売りたい楽器 その4

今回、4本のベースをGeek In Boxさんへ委託に出しており、売主としてその紹介をこの場でさせて頂いております。販売店への委託手数料を抑えるプランを選んだために、商品のメディア露出が制限されている分、個人としても宣伝をテコ入れしているつもりです。

そんな条件にもかかわらず、ショップのスタッフによるサウンドサンプル動画を作成していただきました。現時点で、クルーズのスリーピングビューティシリーズの2本、一本はアクティブのアッシュ/メイプル、一本はアルダー/ローズのパッシブと、ある意味対照的な仕様を、同じ弾き手、同じ演奏内容で比較が可能な価値ある動画が作成され、嬉しく思う次第です。

アッシュの方は、ピックアップロケーションが60sですので、マーカスミラーのニュアンスは出ませんが、それが功を奏してミッドレンジ豊富な太さと、抜けの良さ、フォーカスされたボトムが感じられ、我ながら良いアッセンブリが組めたと満足しています。LEDの灯火状態も確認できますね。点灯しているのでアクティブです。

アルダーの方は、やはりK&Tの62Eというピックアップのキャラクターが、ほっこりした60sジャズベーストーンに、更なるディテールを彫り深く与えている印象があり、エレキベースという楽器の中で、最も数多く生産される仕様でありながら、一段高い汎用性と格調をもたらしている気がします。

どちらも軽量なペグへ交換しており、ヘッドダイブ傾向皆無にしてあります。楽器は膝の上でもストラップで吊っても、きれいに約45度の角度でネックが起き、弾き易い状態を自然に維持できます。メーカーは音質最優先と謳い、今でも重いペグを採用するケースが多勢を占めますが、左手でネックを支えたり、右腕で楽器を押さえ込んだりする必要がない経験をすれば、元へ戻ることはできません。プレイヤー目線では最優先事項になります。

今日、最後にご紹介するのは、Crews Maniac Sound Be Bottom' 24のカスタムオーダー品です。この個体については、昨年来、私のnoteをご覧の方には度々お目にかけております。クルーズのヒット作に、Jacksonと銘うたれたフレットレスベースのシリーズがあり、Be Bottom' 24は、オリジナルデザインのBe Bottom' 21とは異なりJacksonとパーツを共有しています。簡単に言えば、Jacksonのフレッテッドバージョンです。

21の方は、細いネックで私の好みに合うのですが、それの24フレットバージョンと信じてオーダーしたところ、19mmピッチのブリッジが標準搭載されるJacksonがベースのため、幅の広いネックで仕上がってきたのが想定外でした。不満は端的に述べて、その一点だけです。

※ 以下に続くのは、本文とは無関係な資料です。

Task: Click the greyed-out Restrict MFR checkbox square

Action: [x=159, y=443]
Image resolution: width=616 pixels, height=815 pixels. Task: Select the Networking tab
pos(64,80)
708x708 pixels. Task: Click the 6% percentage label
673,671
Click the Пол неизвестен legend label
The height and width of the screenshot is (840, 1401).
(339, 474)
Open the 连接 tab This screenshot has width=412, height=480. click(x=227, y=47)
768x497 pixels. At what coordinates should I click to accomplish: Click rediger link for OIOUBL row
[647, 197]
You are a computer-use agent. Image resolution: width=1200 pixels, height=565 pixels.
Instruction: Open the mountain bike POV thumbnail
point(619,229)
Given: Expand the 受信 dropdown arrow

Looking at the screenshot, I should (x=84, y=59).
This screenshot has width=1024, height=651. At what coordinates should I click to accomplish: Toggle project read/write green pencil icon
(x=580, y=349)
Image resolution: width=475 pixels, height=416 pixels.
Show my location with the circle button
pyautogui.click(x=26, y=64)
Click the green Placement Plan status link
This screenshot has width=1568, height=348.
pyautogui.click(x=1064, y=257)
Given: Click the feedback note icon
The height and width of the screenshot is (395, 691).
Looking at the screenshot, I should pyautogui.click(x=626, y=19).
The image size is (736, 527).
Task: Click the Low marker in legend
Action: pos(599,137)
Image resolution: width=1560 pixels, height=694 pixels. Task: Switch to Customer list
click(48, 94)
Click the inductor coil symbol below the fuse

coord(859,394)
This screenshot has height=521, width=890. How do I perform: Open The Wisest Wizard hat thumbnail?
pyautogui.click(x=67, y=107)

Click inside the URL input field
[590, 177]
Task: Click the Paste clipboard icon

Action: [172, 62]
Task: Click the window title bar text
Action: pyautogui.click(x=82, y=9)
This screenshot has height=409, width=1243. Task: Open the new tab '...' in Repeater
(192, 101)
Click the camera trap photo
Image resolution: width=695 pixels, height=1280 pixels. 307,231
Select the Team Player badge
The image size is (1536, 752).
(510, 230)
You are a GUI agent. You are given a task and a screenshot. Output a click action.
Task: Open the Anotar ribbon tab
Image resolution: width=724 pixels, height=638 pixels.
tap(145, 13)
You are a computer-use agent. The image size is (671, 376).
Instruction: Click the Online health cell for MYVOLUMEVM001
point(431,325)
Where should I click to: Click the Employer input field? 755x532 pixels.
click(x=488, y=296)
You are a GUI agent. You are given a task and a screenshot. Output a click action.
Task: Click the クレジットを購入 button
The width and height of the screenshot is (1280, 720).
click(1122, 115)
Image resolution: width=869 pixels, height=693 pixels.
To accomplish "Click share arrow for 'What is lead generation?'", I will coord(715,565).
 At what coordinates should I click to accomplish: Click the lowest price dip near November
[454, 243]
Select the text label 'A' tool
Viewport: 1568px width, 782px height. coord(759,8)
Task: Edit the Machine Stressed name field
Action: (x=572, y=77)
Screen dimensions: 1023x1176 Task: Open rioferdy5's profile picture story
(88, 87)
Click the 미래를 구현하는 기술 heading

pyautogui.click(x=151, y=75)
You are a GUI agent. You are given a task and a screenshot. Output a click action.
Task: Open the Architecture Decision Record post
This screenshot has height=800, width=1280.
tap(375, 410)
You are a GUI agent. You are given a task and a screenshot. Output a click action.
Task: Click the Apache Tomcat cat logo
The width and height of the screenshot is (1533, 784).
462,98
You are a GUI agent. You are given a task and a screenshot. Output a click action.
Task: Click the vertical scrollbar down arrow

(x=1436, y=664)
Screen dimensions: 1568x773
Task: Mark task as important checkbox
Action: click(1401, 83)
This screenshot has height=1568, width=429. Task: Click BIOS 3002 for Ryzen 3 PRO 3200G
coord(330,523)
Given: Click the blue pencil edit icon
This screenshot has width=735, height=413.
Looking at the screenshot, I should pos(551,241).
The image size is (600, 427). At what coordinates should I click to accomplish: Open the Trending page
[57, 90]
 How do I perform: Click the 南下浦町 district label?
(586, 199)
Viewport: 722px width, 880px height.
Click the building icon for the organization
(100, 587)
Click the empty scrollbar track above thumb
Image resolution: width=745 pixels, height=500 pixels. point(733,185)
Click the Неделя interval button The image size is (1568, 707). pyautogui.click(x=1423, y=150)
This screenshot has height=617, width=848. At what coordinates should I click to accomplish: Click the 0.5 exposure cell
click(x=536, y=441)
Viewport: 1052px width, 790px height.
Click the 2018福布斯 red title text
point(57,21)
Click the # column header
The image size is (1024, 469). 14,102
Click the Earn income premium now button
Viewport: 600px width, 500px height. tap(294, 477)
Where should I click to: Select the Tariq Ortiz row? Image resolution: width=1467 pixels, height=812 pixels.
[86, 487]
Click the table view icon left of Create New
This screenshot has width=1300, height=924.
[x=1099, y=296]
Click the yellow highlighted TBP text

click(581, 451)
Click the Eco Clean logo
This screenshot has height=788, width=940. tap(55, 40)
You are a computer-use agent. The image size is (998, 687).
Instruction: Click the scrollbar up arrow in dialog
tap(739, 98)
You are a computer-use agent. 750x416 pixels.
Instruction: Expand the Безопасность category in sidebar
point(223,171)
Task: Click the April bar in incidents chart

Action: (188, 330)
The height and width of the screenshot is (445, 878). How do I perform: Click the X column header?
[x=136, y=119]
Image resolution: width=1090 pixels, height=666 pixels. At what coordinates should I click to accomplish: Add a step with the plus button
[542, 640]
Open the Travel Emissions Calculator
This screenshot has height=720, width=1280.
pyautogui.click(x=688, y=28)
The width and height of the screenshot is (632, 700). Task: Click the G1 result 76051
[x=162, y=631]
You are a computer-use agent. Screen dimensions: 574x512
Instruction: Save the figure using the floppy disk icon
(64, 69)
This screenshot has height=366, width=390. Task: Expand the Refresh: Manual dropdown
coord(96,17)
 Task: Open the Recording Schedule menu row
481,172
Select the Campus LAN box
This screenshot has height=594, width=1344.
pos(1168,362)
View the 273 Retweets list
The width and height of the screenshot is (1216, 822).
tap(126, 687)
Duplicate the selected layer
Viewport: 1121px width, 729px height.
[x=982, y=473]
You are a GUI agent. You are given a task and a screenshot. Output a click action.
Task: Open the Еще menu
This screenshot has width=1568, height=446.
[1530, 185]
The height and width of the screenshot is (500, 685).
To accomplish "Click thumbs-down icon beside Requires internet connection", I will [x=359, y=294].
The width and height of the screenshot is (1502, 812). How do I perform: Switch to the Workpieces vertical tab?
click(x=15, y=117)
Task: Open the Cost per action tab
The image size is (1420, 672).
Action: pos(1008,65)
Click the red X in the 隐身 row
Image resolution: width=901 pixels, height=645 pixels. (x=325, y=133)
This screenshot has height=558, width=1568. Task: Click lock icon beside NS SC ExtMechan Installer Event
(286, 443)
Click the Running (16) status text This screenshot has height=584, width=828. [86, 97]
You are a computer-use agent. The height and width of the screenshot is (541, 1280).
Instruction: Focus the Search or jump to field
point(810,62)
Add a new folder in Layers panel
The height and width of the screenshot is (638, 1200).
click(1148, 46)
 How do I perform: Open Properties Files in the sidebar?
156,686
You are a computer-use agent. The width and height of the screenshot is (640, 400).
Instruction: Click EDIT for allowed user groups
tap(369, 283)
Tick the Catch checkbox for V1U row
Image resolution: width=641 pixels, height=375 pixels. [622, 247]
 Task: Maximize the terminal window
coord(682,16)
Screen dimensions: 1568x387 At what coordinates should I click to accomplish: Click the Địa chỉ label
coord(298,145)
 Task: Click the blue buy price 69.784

ボディ材はアルダーの1ピースを軽量な材から選んで頂きました。指板はエボニーで。Jackson用ですので、ネックシャフトの製造が終わって寝かされていたものの中から、一番木取りの良い個体を選定いたしました。その時点でネックの太さを知り得ていたわけで、自身の甘さを悔やむばかりです。

ピックアップとサーキットはクルーズ標準のもの。実はクルーズのアクティブサーキットが大変優れていることはあまり知られていません。2バンドのブースト・カットのみですが、フラットにした時の音の変化の無さは1、2を争うと思っています。

ピックアップが優秀な場合、アクティブサーキットの多くは、そのダイナミックレンジを受け止めきれません。EQを加えないで、単純にアクティブにすると、大人しく纏まったサウンドに収斂してしまうものが殆どだと感じます。製作家がそれに気付いて、近年18V駆動が常態化してきました。漸くまともになってきた感はありますが、その分EQが極端に動作するモデルも散見します。楽器に載せるEQなど微調整でいいから、ピッキングニュアンスを忠実に再現することを一義に置いて欲しい。そういう観点からだと、昔ながらの9V動作でありながらクルーズ製は高く評価できます。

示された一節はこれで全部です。